Human colon carcinoma cells synthesize and secrete alpha 1-proteinase inhibitor.

Our previous results have shown that tumor cell-secreted procathepsin B can be activated by neutrophil elastase in vitro. In the present study, we addressed two questions: 1. Can neutrophil elastase be detected in human colon carcinomas, and 2. Does the co-culture of human colon carcinoma cells with neutrophils generate a cathepsin B-dependent pericellular proteolysis as assessed with radiolabeled laminin? We show that neutrophil elastase is present in colon carcinoma tissue and that its level is in good agreement with the degree of tissue infiltration by neutrophils. In co-culture experiments, elastase is released by neutrophils in a cell number dependent way, but no activation of tumor cell-secreted procathepsin B could be observed. In addition, the degradation of radiolabeled laminin by neutrophil proteinases was markedly decreased in the presence of tumor cells.
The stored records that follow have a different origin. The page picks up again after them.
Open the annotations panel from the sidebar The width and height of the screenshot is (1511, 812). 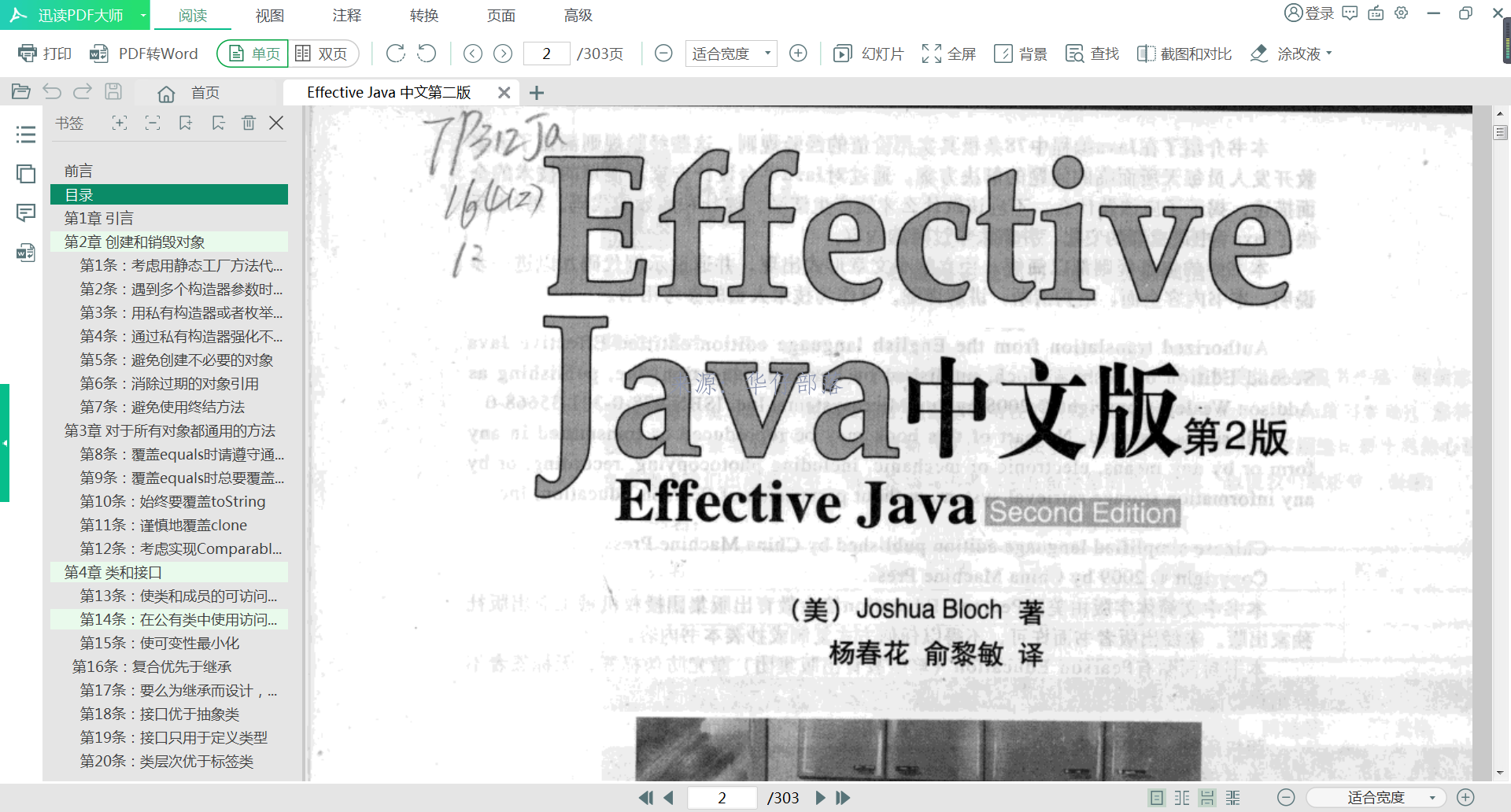[26, 212]
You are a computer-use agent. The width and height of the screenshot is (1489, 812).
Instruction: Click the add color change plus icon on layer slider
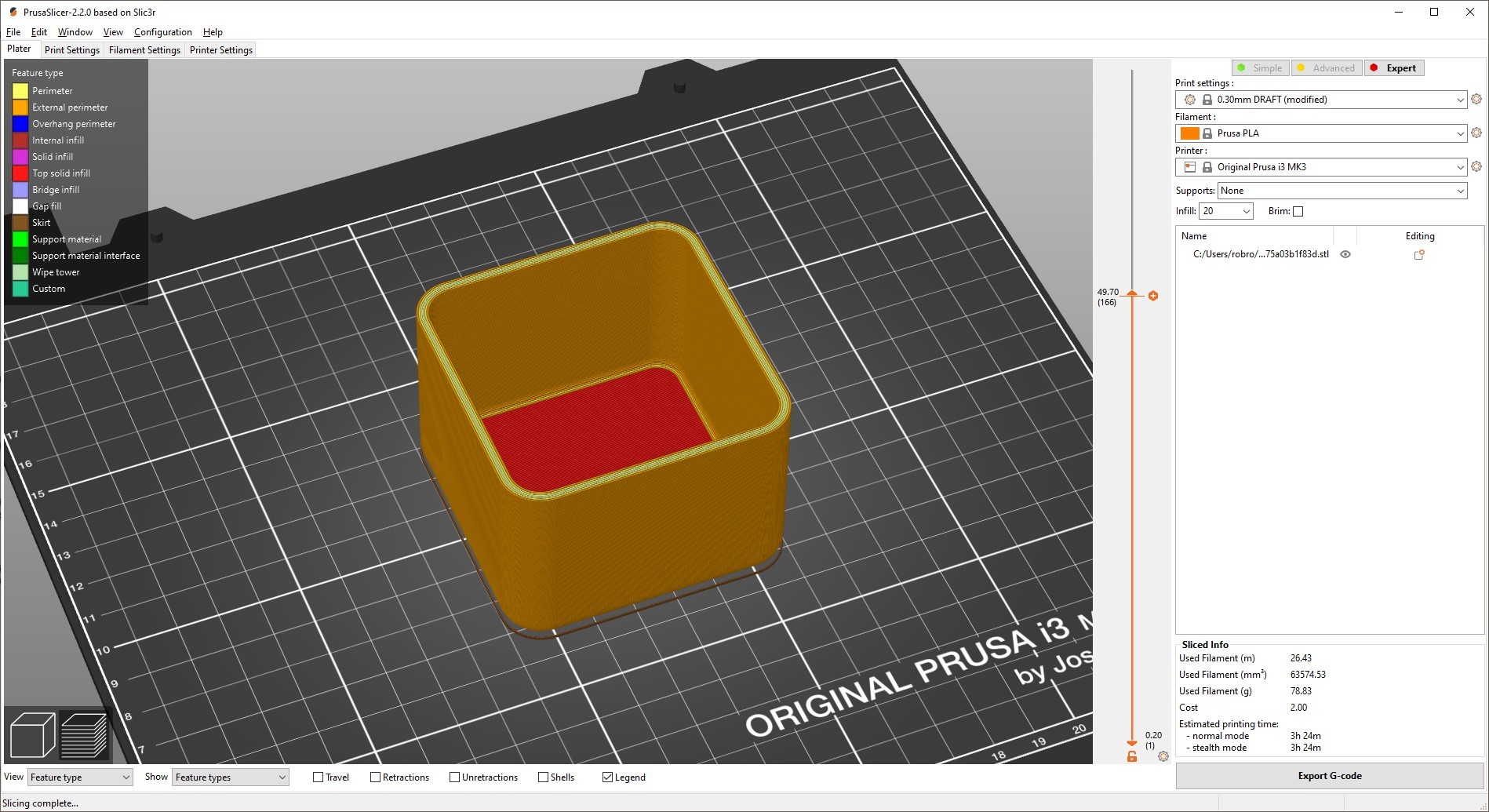click(1153, 296)
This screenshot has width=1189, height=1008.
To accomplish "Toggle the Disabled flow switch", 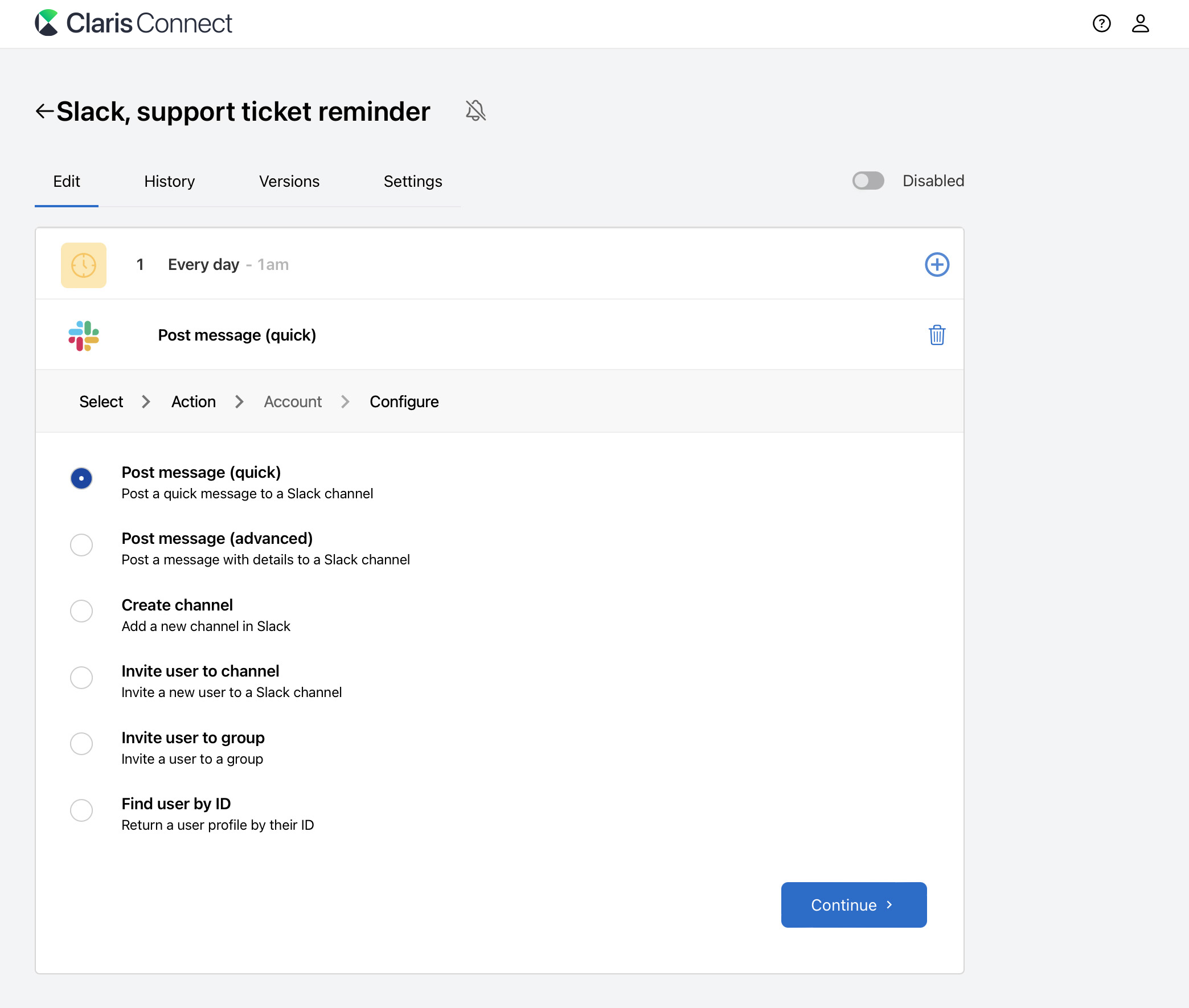I will (867, 181).
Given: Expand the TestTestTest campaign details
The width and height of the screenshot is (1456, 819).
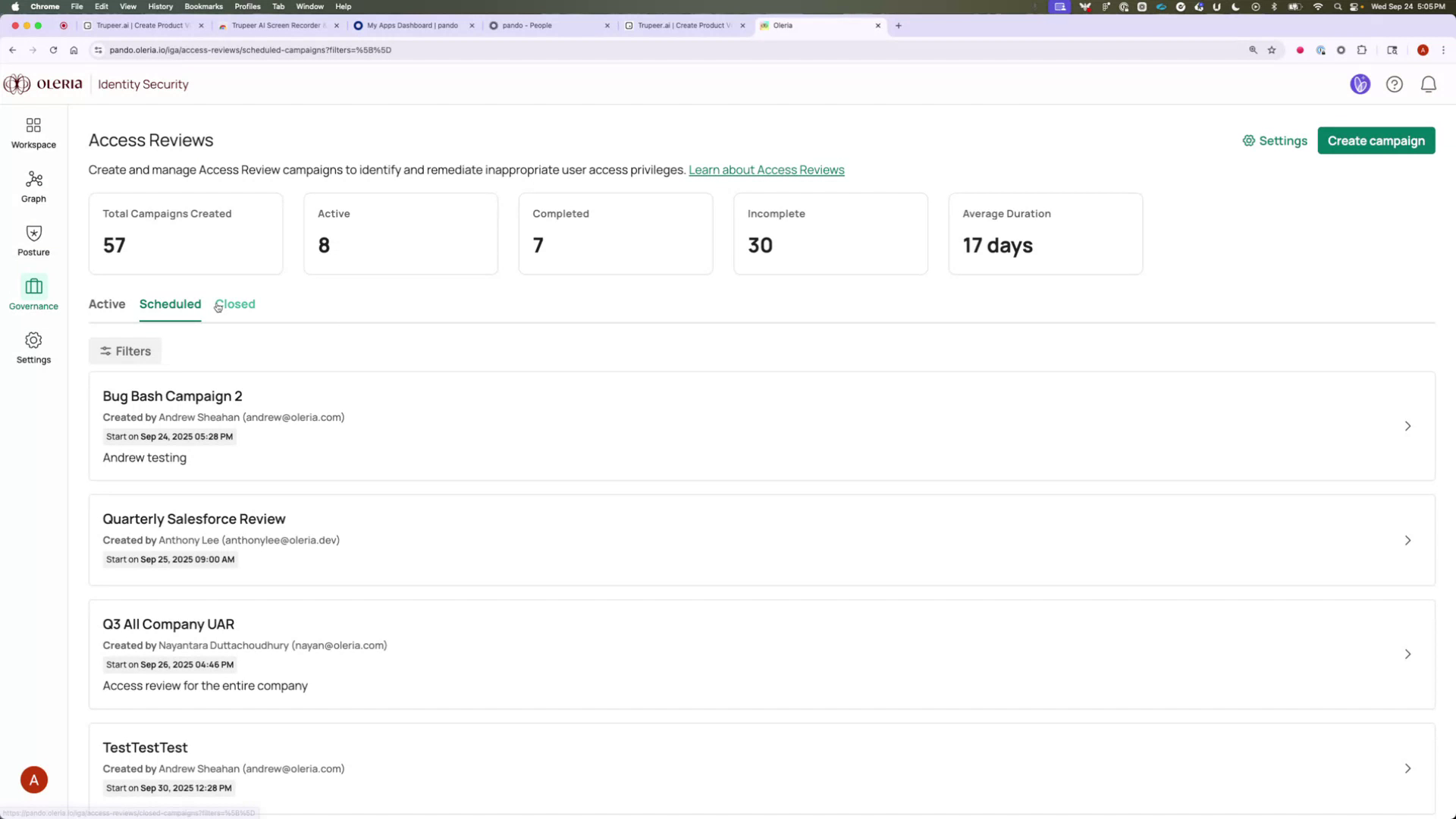Looking at the screenshot, I should pos(1407,767).
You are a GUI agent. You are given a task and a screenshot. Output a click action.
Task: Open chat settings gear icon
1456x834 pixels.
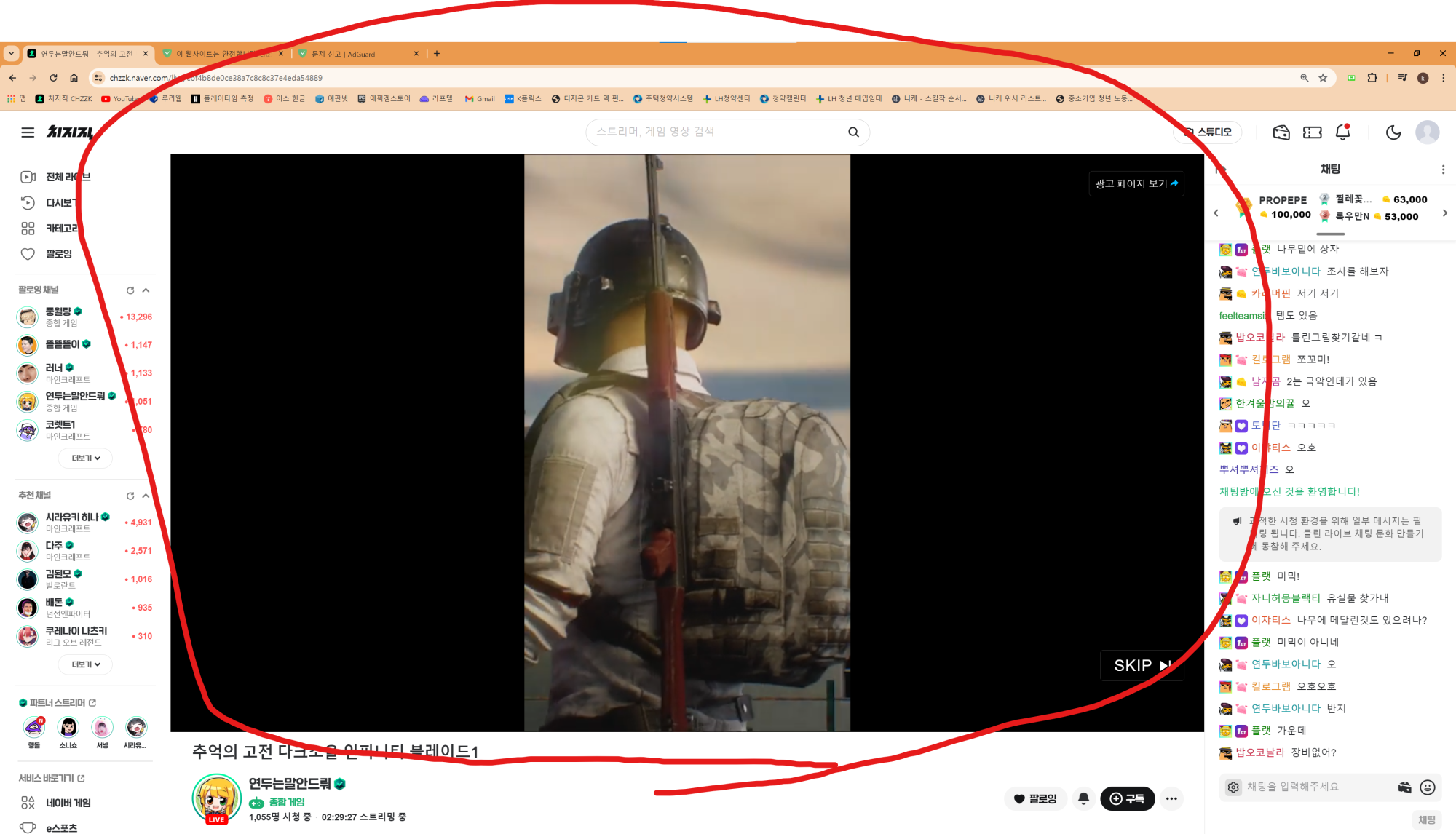pos(1233,787)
These findings prompted us to search for a tumor cell-secreted elastase inhibitor. We show by enzyme activity measurements, gelatin-zymography, immunoblotting and RT-PCR that colon carcinoma cells synthesize and secrete alpha 1-proteinase inhibitor, a functional inhibitor of neutrophil elastase. The importance of this finding in the context of pericellular activation of tumor cell-secreted procathepsin B by neutrophil elastase is discussed.